The spectra will not be of the highest resolution because you will not be able to shim using the 2H lock signal.  If resolution is a concern to you, you can shim by watching the FID.

Cl and Br have huge quadrupolar moments and their effect to other nuclei in the neighborhood can be considered non-existent.

The effect of 14N is dependent on its electron environment.  3-coordinated 14N has a large asymmetry in electron structure and thus the quadrupolar coupling is large, thus usually has negligible effect to neighboring nuclei.  4-coordinated 14N is more electronically symmetric and has a smaller quadrupolar coupling, therefore can split neighboring nuclei.  In this case, the neighboring 13C will be split into a triplet with intensity ratio of 1:1:1.  The splitting distance gives you the J-coupling constant between the nucleus of interest and the 14N.
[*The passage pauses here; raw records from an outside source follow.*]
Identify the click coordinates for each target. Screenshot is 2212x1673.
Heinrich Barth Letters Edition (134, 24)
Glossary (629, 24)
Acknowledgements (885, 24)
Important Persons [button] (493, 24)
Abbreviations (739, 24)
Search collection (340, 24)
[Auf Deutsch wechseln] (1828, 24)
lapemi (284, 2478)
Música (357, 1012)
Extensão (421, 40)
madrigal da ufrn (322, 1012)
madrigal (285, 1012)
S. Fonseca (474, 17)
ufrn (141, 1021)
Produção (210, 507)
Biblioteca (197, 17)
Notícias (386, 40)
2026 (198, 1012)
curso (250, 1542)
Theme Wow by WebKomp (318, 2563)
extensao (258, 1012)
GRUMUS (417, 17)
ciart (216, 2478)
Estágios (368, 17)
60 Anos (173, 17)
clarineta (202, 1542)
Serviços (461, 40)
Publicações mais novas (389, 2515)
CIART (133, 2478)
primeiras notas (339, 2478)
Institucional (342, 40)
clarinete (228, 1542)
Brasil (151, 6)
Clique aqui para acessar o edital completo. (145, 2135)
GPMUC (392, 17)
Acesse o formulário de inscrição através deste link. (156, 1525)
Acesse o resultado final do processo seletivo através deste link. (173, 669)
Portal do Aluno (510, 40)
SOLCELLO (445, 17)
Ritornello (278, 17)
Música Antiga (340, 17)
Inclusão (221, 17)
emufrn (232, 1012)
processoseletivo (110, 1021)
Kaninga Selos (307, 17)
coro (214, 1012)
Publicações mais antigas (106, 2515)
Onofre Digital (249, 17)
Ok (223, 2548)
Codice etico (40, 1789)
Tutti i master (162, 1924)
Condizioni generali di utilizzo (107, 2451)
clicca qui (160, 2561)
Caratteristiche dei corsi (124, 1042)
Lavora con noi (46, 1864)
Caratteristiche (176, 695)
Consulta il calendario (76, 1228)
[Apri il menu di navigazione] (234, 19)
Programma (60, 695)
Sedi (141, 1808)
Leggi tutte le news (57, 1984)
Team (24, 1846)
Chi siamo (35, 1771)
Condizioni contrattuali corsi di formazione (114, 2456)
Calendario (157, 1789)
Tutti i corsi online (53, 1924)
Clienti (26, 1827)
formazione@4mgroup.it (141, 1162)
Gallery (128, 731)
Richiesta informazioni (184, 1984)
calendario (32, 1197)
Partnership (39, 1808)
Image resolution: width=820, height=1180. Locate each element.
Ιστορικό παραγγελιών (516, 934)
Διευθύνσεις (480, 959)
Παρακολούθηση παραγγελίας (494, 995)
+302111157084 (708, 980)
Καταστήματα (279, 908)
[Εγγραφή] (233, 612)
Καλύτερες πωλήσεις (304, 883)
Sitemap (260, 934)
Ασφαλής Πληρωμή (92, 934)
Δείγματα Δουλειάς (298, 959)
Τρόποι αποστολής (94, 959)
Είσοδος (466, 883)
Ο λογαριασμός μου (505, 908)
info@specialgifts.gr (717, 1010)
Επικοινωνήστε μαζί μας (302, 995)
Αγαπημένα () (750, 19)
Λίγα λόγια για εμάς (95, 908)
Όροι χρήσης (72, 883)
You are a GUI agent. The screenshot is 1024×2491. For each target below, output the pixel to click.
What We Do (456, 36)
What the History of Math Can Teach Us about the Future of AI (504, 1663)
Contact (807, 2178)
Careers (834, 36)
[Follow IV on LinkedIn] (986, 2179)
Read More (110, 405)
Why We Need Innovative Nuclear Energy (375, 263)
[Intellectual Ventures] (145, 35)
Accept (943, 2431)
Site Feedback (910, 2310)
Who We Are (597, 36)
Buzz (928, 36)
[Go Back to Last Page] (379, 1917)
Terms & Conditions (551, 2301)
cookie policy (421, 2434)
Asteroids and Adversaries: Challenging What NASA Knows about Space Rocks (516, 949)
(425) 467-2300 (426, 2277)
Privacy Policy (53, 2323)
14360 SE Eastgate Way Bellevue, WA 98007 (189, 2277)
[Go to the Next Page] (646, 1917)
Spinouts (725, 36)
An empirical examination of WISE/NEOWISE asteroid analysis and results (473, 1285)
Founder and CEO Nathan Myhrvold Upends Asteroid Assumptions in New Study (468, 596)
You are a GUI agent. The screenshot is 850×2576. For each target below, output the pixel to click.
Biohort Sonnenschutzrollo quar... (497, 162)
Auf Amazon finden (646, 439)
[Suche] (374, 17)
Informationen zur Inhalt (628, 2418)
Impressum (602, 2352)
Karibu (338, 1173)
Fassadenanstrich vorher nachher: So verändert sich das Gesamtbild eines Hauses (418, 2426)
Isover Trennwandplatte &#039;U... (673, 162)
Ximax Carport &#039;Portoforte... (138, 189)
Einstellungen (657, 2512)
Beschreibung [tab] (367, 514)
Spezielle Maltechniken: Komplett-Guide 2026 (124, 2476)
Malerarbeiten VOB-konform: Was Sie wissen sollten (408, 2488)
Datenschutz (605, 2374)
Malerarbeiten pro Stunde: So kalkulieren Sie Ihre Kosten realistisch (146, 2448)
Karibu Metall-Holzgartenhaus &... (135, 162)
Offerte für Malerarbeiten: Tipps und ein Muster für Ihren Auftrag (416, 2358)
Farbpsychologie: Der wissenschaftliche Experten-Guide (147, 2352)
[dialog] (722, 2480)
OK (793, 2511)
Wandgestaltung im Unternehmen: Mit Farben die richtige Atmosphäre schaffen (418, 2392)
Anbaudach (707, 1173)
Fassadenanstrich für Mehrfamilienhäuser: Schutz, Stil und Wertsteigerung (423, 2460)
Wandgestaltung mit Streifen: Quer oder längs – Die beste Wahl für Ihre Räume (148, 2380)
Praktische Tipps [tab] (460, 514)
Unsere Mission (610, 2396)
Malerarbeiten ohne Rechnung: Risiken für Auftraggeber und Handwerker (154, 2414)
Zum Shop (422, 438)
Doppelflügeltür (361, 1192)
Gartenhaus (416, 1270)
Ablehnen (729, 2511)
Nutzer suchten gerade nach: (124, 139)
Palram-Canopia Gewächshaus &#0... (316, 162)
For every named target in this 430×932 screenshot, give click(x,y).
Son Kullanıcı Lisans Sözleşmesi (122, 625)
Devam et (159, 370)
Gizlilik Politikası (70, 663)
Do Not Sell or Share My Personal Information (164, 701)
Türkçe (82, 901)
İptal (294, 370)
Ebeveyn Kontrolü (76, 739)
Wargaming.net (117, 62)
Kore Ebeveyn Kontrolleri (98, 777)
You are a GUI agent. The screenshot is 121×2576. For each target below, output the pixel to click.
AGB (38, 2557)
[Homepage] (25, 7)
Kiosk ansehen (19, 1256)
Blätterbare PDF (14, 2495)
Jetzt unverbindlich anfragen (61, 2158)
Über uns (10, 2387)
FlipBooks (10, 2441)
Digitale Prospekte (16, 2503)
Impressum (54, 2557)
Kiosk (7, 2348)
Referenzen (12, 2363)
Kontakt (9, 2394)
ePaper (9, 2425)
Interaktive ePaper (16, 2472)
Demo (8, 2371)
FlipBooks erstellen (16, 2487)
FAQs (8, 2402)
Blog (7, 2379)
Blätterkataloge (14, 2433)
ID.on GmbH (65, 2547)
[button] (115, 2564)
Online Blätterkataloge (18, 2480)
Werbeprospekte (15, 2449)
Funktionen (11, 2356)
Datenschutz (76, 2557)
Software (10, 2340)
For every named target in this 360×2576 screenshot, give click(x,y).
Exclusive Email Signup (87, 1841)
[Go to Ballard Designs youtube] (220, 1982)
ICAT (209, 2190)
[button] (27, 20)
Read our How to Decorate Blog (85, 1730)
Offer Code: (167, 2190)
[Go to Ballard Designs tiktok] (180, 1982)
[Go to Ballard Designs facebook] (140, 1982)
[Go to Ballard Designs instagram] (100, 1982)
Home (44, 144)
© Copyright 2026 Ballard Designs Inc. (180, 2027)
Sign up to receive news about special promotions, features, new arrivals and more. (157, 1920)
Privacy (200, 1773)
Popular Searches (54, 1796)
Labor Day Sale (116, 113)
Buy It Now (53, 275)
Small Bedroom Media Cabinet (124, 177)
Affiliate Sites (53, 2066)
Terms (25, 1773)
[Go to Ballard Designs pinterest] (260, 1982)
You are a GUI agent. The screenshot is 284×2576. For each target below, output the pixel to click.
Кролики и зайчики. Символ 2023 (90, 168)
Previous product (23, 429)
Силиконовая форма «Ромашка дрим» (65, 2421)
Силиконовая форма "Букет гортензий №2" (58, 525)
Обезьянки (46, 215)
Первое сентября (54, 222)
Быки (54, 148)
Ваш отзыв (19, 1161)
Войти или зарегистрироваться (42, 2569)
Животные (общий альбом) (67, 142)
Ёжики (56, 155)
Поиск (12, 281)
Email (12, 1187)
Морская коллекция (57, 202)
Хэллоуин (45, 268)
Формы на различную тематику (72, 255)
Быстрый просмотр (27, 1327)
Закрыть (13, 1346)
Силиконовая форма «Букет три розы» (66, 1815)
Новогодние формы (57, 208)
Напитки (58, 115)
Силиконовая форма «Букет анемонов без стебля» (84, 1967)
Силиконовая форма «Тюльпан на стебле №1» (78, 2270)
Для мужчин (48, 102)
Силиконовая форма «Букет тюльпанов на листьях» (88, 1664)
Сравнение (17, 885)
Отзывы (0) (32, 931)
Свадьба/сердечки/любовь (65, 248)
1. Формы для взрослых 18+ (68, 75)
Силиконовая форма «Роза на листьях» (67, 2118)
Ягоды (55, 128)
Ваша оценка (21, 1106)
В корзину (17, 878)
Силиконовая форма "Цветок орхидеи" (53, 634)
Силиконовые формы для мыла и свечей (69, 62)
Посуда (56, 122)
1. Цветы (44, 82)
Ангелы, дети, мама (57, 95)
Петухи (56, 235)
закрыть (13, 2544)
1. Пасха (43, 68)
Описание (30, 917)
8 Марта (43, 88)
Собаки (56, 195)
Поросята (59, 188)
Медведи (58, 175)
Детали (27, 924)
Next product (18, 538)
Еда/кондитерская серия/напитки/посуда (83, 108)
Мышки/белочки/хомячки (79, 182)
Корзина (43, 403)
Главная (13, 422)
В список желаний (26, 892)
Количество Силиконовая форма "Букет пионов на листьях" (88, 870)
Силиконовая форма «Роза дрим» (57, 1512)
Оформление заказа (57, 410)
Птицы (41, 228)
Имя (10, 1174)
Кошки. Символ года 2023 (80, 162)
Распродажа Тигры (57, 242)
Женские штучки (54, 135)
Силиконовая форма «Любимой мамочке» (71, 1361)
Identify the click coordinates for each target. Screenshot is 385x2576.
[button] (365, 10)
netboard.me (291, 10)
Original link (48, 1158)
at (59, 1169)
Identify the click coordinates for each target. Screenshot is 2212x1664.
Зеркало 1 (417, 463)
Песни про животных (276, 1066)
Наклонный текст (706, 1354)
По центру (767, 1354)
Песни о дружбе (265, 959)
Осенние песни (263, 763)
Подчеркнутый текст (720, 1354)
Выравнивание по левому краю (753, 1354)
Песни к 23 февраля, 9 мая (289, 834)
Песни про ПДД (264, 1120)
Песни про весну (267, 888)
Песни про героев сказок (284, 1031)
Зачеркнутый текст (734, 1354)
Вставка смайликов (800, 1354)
2H has a fairly small quadrupolar coupling so it almost always split neighboring 13C to a 1:1:1 triplet.  Those who have run 13C spectra of samples with CDCl3 must be quite familiar with those triplets!

If you use acetone-d6 or dmso-d6 as solvent, the solvent peak on 13C spectra is not triplet but a septulet.  Do you know why and can you predict the intensity ratio of the 7 peaks?

31P and 19F have a spin of 1/2 and will always split neighboring nuclei to a 1:1 doublet.  If multiple 19F are present in the neighborhood, your 13C peaks will have a more complex splitting.